I open my mouth to decline automatically. This is exactly the kind of thing I should avoid. Getting more entangled with the people in this town, creating connections that will hurt to break.
But something about Emma's energy is magnetic, pulling at a part of me I thought I'd buried under two years of survival mode.
It's been so long since I've had a female friend, since I've done anything that felt remotely normal for someone my age. Since I've been invited anywhere, wanted anywhere.
"I don't really have anything to wear for—"
"Honey, you're talking to someone whose entire wardrobe currently consists of nursing bras and yoga pants with mystery stains I'm afraid to identify. We'll figure it out." Emma's eyes gleam with the kind of determination that probably moved mountains back in her pioneer ancestors' day.
"Besides, you deserve a night off. From what I hear around town, you've been working yourself into the ground."
"Emma, don't—". Colt growls.
"Don't what?
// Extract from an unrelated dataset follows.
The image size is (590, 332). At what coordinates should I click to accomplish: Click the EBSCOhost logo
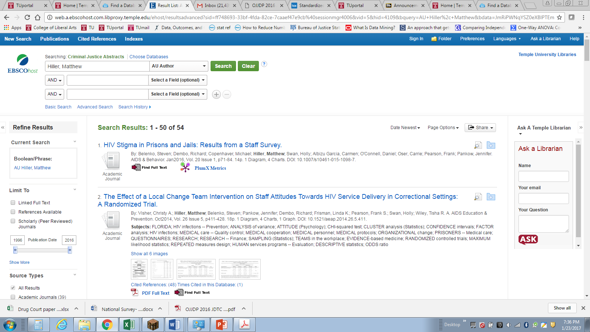22,64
Don't take your hardworking employee out for a well-deserved break?" Emma's voice is pure innocence, but there's something wicked dancing in her green eyes as she looks between Colt and me like she's watching a particularly entertaining tennis match.
"Or are you worried your assistant might discover there's more to Briarhaven than the inside of this clinic? Maybe meet some of the local... attractions?"
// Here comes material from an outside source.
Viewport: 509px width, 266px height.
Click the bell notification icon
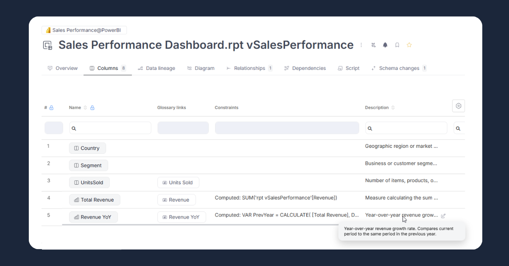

The innuendo in her voice is unmistakable, and I feel heat flood my face like I've been caught doing something I shouldn't.
Colt's expression has gone thunderous, but before he can respond, Emma claps her hands together with the satisfaction of someone who's just won a particularly satisfying argument.
"That settles it then. Lucy, meet me at my house at seven sharp. Colt will give you directions…he knows where I live, seeing as how he helped build half of it." She heads for the door with a spring in her step, then pauses, looking back at both of us with a grin that belongs in a wanted poster.
"And Lucy? If you're gonna turn heads tonight, might as well do it in boots and eyeliner. Trust me on this one, I know what works in this town."
The door swings shut behind her, leaving Colt and me standing in sudden, charged silence that feels thick enough to cut with a knife.
"I should probably warn you," he says finally, his voice carefully neutral in the way that means he's working hard to keep it that way.
"My sister's idea of a quiet night out usually involves at least three watering holes and someone's reputation in tatters by sunrise."
I look at him, taking in the way his shoulders are rigid with tension, the way he's holding Gucci like a fluffy shield between us, the way his green eyes are fixed somewhere over my left shoulder instead of meeting mine.
"Maybe that's exactly what I need," I hear myself say, and the words surprise me as much as they seem to surprise him.
"Lucy..." The way he growls my name is half warning, half something I don't want to name because it makes my knees weak.
But I'm already moving toward the door, because if I stay here much longer, listening to the rough desperation in his voice, watching the way his hands clench around that ridiculous chicken, I'm going to do something monumentally stupid.
Something that will make leaving feel impossible instead of inevitable.
The countdown that used to feel like salvation now feels like an anchor dragging me toward a decision I'm not ready to make. And I'm not sure which scares me more, the thought of staying and risking everything, or the thought of leaving and losing this feeling forever.
But for tonight, maybe I can pretend I'm just Lucy Reid, normal twenty-year-old girl going out with a friend. Maybe I can pretend that the way Colt's watching me doesn't make my pulse race, or that I'm not already wondering what kind of trouble Emma has planned.
Maybe for one night, I can forget the ticking clock entirely. Pretend there's no deadline hanging over my head, no escape plan mapped out in meticulous detail.
Just boots, eyeliner, and the dangerous possibility of belonging somewhere long enough to call it home.